RustMizan

A compilable, contamination-aware benchmarking framework for Rust vulnerability analysis.

Get started · Paper · GitHub · Vanilla Dataset · Leaderboard · Trajectories · Analysis

RustMizan (Mizan - Arabic for "scale" or "balance") evaluates both traditional and LLM-based vulnerability analysis techniques in Rust. It pairs a curated dataset of real-world vulnerabilities with the infrastructure to evaluate them.
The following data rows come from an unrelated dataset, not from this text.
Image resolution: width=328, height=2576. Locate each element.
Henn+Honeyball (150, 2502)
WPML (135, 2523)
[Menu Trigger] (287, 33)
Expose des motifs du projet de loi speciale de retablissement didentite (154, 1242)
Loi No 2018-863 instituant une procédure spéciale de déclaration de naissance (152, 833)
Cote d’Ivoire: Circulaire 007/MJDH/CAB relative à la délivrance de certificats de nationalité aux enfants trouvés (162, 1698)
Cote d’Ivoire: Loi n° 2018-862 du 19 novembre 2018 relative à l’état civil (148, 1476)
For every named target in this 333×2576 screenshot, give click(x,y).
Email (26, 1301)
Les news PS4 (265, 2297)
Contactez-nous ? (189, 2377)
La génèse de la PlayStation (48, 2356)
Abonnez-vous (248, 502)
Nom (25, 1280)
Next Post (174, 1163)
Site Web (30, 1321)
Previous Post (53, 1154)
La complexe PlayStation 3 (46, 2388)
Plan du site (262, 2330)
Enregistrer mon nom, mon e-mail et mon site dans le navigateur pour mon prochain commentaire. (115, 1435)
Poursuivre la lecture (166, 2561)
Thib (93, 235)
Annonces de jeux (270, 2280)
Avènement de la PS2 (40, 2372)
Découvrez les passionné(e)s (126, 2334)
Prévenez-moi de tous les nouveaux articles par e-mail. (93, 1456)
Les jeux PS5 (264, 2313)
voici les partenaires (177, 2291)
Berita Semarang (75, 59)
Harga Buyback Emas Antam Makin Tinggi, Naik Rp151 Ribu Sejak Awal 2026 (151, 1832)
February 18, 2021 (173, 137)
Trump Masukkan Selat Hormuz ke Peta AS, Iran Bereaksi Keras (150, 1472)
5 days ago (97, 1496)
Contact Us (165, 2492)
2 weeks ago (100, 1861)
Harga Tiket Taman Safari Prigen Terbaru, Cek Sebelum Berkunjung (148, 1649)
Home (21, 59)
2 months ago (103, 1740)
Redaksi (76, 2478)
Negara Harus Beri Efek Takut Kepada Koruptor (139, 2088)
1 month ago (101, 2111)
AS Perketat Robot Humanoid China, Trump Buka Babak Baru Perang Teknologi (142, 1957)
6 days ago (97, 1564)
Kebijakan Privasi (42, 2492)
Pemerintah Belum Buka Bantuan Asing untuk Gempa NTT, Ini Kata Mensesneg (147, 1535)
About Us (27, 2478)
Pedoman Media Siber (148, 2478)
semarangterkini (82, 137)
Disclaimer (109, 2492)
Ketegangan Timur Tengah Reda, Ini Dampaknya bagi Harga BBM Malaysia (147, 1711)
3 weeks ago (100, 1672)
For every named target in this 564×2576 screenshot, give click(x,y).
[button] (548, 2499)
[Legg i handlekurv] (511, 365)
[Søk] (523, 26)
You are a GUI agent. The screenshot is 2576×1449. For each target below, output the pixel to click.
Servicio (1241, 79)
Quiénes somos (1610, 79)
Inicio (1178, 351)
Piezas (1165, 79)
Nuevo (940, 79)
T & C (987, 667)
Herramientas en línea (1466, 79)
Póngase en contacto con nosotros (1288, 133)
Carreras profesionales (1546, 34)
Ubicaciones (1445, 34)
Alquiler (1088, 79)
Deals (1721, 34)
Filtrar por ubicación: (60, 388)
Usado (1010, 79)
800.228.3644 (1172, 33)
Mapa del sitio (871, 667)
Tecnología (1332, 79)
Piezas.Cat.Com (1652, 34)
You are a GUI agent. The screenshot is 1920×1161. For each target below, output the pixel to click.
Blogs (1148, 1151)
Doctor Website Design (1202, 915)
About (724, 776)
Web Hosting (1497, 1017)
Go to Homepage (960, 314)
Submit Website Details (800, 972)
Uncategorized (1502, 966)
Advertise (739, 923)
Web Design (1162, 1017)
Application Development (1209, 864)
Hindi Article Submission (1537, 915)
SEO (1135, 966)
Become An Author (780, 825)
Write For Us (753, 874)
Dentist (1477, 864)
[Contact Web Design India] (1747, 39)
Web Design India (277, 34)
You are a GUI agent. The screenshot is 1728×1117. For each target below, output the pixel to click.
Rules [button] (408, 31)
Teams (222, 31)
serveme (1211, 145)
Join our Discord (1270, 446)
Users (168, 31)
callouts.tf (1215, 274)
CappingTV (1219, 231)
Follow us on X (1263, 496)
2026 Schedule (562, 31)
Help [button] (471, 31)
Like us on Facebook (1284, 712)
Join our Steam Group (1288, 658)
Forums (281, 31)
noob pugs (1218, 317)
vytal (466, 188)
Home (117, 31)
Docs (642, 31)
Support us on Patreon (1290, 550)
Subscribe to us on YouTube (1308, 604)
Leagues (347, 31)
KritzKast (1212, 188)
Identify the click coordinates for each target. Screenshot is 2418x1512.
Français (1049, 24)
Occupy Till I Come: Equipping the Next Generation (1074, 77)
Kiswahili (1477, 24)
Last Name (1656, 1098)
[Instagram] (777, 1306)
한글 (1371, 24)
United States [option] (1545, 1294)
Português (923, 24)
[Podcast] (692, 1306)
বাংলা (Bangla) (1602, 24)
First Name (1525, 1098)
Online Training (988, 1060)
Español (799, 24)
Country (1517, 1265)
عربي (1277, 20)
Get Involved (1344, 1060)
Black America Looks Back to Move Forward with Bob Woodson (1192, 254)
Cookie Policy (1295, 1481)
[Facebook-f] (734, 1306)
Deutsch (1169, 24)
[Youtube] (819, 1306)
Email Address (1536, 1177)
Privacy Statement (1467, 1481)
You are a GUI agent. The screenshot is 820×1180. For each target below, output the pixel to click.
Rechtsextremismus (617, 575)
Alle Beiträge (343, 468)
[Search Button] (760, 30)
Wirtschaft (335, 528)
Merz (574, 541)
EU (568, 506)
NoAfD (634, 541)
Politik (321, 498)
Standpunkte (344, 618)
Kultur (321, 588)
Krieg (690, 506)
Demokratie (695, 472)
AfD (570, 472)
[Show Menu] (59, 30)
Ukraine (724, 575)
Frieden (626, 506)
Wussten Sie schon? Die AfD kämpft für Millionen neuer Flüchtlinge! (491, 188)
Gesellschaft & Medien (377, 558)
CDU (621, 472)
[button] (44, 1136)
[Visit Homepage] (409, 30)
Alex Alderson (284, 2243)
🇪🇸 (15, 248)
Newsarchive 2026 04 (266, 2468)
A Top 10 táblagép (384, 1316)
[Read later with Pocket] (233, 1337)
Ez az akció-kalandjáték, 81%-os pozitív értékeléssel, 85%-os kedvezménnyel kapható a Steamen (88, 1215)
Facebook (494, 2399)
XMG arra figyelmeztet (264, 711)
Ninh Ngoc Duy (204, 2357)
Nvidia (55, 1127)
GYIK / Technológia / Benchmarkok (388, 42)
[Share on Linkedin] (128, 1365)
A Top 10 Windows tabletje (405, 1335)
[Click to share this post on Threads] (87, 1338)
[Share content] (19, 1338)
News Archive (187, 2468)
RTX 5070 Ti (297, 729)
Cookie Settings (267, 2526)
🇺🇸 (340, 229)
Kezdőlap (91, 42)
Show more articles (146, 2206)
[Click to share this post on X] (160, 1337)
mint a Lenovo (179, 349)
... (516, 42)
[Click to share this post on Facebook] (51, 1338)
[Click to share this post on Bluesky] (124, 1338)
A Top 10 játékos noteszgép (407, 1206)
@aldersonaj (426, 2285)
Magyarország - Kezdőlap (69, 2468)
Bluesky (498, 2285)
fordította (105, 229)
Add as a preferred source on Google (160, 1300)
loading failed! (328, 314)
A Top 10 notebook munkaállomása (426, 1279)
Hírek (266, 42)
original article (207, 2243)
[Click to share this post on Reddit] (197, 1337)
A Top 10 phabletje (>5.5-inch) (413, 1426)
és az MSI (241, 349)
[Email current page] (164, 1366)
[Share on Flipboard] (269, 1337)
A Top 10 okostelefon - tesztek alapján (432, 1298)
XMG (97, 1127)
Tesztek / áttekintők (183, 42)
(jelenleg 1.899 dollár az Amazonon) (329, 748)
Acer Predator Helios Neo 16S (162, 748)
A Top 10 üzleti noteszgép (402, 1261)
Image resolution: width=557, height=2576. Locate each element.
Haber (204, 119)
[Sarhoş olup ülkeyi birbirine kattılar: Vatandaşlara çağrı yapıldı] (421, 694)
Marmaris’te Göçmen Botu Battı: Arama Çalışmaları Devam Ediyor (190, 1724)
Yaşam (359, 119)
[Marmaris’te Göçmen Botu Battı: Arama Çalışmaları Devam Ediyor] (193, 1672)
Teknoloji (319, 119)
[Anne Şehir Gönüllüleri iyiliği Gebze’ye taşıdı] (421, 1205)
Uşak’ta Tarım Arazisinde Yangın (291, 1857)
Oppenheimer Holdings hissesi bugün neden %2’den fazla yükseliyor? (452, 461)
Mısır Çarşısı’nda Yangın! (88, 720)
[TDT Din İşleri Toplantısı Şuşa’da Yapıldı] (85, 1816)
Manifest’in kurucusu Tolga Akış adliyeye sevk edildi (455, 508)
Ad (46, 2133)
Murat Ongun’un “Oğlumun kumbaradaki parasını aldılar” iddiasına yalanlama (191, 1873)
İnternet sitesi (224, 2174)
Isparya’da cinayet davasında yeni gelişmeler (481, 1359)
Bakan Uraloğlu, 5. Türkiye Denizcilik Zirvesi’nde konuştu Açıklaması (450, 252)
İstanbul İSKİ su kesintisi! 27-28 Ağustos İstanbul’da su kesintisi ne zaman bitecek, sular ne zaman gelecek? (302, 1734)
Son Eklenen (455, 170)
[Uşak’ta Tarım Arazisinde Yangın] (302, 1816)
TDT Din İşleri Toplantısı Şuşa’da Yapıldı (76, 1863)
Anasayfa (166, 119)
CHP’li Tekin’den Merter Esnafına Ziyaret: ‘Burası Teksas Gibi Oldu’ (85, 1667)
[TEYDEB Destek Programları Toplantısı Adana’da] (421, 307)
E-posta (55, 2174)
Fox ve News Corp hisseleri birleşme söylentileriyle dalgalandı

The dataset is a curated set of real-world memory-safety CVEs, each packaged as compilable variants at the crate, file, and function levels. Every variant ships with ground-truth annotations for four tasks: Crate Vulnerability Classification (CVC), CWE classification, function localization, and line localization.

RustMizan overview

Design principles

Fully compilable. Every variant compiles, so it can be analyzed by traditional tools (static analyzers, formal verification) and explored by agents that build and run the code. See the Dataset.
Multi-level context. Each vulnerability is available at crate, file, and function levels, so you can study how context granularity affects analysis.
Contamination-aware. A pluggable mutation framework applies semantic-preserving transformations that change syntax while preserving the vulnerability, so you can probe memorization versus reasoning.
Extensible. Adding a vulnerability or a mutation is a small, well-defined task. See Contributing.
Transparent. Every evaluation run is published as a complete agent trajectory (prompts, reasoning, tool calls, and scoring), browsable in an Inspect log viewer and linked from each result on the Leaderboard. Every run is also analyzed automatically with Docent for contamination signals.

How it compares

Most vulnerability benchmarks use non-compilable snippets, fix a single context level, focus on binary detection, and rarely handle contamination or target Rust. RustMizan combines all of these in one benchmark: compilable variants, the same vulnerability at multiple context levels, the full analysis pipeline (CVC, CWE classification, and function- and line-level localization), built-in contamination and robustness testing, and a focus on Rust.

Where to go next

If you want to...	Read
Install and run the full pipeline	Getting Started
Understand the dataset and its layout	Dataset
Use the `mizan` command-line tool	The mizan CLI
Learn the mutations and how they preserve ground truth	Mutations
See how models are scored	Evaluation
Read or submit results	Leaderboard
See how runs are analyzed for contamination	Trajectory analysis
Add a vulnerability, a mutation, or results	Contributing

Citation

@misc{elsayed2026rustmizancompilablecontaminationawarebenchmarking,
title={RustMizan: A Compilable, Contamination-Aware Benchmarking Framework for Rust Vulnerabilities},
author={Tarek Elsayed and Shiping Yang and Eunsong Koh and Sanika Goyal and Vincent Huang and Paul Ngo and Nathan Young and Mohammad Omidvar Tehrani and Alvyn Kang and Arnell Kang and Zeyu Chen and Angélica Moreira and Xuan Feng and Angel X. Chang and Nick Sumner and Steven Y. Ko},
year={2026},
eprint={2607.04729},
archivePrefix={arXiv},
primaryClass={cs.CR},
url={https://arxiv.org/abs/2607.04729},
}

Acknowledgements

This work is done at the Reliable Systems Lab at Simon Fraser University, led by Dr. Steven Ko.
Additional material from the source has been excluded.